Oliver #2 picks up two years after the events of our last issue. The titular character continues growing at an accelerated rate, now nearly an adult, and he’s eager to join Prospero and the others at work to earn his keep. However, the government becomes aware that there’s a “hybrid” boy loose in London, and by the issue’s end, Oliver learns about who—and what—he really is.
The book continues to follow the loose concept of Oliver Twist, but with a decidedly unique take on the story. Oliver #2 hinges around Dickens’s iconic scene in which Oliver asks Mr. Bumble for a second helping of gruel. Only this time, the portly official is replaced by a muscle-bound, gas mask-wearing monster with a shotgun.
There’s a lot more world building going on here, but Gary Whitta does a great job of keeping things compelling in this issue, laying things out in well-plotted narrative form. We’re able to explore more of the world, learning about it as Oliver does. We also get glimpses of the world outside London, how it operates, and the general attitude toward the ex-soldiers. This helps ground us in the comic’s environs and draws us deeper into the story.
Like the original, there’s no ambiguity about the moral implications at play here.

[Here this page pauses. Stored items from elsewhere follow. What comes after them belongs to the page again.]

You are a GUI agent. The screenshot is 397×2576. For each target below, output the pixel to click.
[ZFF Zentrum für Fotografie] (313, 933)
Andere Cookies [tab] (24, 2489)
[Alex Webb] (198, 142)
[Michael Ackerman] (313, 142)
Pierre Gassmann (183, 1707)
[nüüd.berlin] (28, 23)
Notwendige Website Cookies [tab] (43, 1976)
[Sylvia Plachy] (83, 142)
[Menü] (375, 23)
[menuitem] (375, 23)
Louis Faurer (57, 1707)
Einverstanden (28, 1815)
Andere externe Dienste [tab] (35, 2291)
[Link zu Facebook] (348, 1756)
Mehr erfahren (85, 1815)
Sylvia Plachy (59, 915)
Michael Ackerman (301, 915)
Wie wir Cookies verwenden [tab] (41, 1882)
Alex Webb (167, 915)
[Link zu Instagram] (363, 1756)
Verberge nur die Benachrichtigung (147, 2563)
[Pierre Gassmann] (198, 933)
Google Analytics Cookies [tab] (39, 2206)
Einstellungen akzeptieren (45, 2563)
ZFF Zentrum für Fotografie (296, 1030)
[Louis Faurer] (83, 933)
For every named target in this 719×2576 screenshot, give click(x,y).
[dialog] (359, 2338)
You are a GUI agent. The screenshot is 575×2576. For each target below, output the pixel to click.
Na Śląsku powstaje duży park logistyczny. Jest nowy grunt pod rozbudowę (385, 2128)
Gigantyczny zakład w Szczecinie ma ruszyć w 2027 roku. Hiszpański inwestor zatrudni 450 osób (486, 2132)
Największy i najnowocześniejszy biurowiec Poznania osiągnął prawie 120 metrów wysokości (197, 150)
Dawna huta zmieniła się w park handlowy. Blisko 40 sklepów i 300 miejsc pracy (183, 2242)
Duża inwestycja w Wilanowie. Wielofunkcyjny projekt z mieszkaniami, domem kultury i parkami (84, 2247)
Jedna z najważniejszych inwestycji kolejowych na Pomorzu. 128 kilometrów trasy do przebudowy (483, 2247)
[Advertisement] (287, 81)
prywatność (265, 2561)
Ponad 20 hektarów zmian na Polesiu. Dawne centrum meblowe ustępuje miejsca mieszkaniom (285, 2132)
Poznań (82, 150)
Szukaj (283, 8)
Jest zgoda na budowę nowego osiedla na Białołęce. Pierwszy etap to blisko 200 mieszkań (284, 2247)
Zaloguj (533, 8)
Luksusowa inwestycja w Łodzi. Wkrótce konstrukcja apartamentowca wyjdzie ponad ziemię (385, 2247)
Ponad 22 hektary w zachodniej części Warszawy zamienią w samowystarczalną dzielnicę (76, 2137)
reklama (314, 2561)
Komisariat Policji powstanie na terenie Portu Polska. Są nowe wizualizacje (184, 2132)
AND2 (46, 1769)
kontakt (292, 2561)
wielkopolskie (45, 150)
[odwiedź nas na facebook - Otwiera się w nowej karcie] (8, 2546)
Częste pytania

Oliver #2 swaps the hellish conditions of a Victorian-era poorhouse for a smoke-filled factory floor. The men who call London home are treated like dangerous criminals, and their lives can be snuffed-out in a brutal manner for even a minor offense. And, although they’re not children as in the original novel, there are nods to the men’s status as victims. As one quips after being told he and his brothers should have been shot after the war, “Maybe you shouldn’t have created us…”
Darick Robertson’s designs are once again strong in Oliver #2. Despite the grounded, realistic style of the work, he manages to draw incredibly-expressive faces and gestures from the characters.
Robertson’s work serves the story well, and provides some striking panels here and there. That said, it is not exceptionally dynamic. He cleanly divides most of the pages into horizontal strips, so the pages flow evenly. However, the result is that none of the pages really stand out. It’s good work, but doesn’t really deliver the “wow” factor, as Robertson has demonstrated he can do with sci-fi settings.
Oliver #2 is a good next installment in this latest Dickensian adaptation. Whitta develops the story, hitting the beats of the original, but clearly making it his own. Recommended.